Eurofins Scientific (ERF) Q1 2025 earnings summary
Event summary combining transcript, slides, and related documents.
Q1 2025 earnings summary
21 Dec, 2025Executive summary
Q1 2025 revenue grew 6.9% year-over-year to €1,767m, driven by organic growth, acquisitions, and strong performance in food, environmental, and biopharma testing, despite fewer public working days and adverse weather in the U.S.
Organic revenue growth was 3.9% (2.6% excluding public working day adjustment), with contributions from start-ups, new labs, and resilience in core testing services.
Eleven acquisitions closed in Q1 2025, including SYNLAB's clinical diagnostics in Spain, adding over €160m in FY 2024 pro-forma revenues; 5 new start-up labs and 14 blood collection points established.
CEO emphasized resilience amid macroeconomic and geopolitical uncertainties, with non-cyclical demand and operational improvements supporting growth.

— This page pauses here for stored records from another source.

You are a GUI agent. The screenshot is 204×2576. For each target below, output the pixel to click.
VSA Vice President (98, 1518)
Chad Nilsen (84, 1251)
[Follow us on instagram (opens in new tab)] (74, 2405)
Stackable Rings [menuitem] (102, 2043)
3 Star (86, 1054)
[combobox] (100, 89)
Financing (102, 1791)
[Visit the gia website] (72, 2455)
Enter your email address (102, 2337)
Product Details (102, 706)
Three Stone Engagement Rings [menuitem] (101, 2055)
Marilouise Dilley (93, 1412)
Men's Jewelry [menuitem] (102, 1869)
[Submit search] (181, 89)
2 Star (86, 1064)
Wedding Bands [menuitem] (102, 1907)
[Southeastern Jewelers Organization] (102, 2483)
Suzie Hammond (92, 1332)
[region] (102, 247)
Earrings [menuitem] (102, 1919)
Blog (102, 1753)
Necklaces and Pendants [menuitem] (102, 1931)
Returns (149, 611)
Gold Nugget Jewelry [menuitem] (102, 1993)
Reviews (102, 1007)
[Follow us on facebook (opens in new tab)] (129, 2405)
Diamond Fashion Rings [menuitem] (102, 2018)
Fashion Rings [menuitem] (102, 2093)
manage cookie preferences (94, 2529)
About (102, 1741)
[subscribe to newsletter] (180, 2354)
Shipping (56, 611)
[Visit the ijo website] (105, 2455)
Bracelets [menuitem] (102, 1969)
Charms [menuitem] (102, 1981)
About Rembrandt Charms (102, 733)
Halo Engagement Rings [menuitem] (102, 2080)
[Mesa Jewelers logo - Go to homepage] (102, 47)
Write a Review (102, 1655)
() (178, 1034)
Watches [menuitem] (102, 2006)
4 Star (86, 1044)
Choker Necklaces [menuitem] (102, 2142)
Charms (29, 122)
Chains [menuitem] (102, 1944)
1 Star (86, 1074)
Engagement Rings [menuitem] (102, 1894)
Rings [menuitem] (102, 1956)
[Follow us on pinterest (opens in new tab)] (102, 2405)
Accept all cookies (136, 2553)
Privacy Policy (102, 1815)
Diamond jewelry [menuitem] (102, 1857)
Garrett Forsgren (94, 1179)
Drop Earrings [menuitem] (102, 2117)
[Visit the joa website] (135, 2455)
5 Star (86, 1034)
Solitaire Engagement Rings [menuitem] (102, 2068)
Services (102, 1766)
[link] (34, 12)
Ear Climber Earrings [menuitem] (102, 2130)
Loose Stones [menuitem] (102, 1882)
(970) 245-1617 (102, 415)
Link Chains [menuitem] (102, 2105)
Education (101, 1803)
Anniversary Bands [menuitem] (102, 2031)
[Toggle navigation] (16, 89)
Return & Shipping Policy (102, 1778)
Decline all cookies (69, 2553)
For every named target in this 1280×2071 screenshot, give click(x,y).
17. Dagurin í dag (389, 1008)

Agroscience remains soft with no near-term recovery expected, but the overall market outlook is positive due to the resilience of core testing services.
Financial highlights
Q1 2025 reported revenues: €1,767m, up from €1,653m in Q1 2024, with organic growth of 3.9% and FX tailwind of 1.2%.
Start-ups contributed 1.0% to organic growth, with 5 new labs and 14 blood collection points established.
Share buybacks: 4.78m shares repurchased; 10.8m shares cancelled as of April 2025.
Proposed dividend: €0.60 per share, subject to AGM approval.
Clinical diagnostics and biopharma segments affected by base effects, but capacity additions are expected to drive future growth and profitability.
Outlook and guidance
FY 2025 and FY 2027 objectives confirmed: mid-single-digit organic growth, €250m average annual acquisition revenue, improved Adj. EBITDA margin above FY 2024's 22.3%, and cash conversion above 50%.
No changes to previously published 2024 objectives; management remains optimistic about achieving acquisition and growth targets.
Second half of the year expected to benefit from easier comparables, especially in Q4, supporting a stronger performance.
Tariffs under discussion in Europe not expected to materially impact cost structure.
FX volatility remains a challenge, with no attempt to forecast or hedge long-term currency impacts.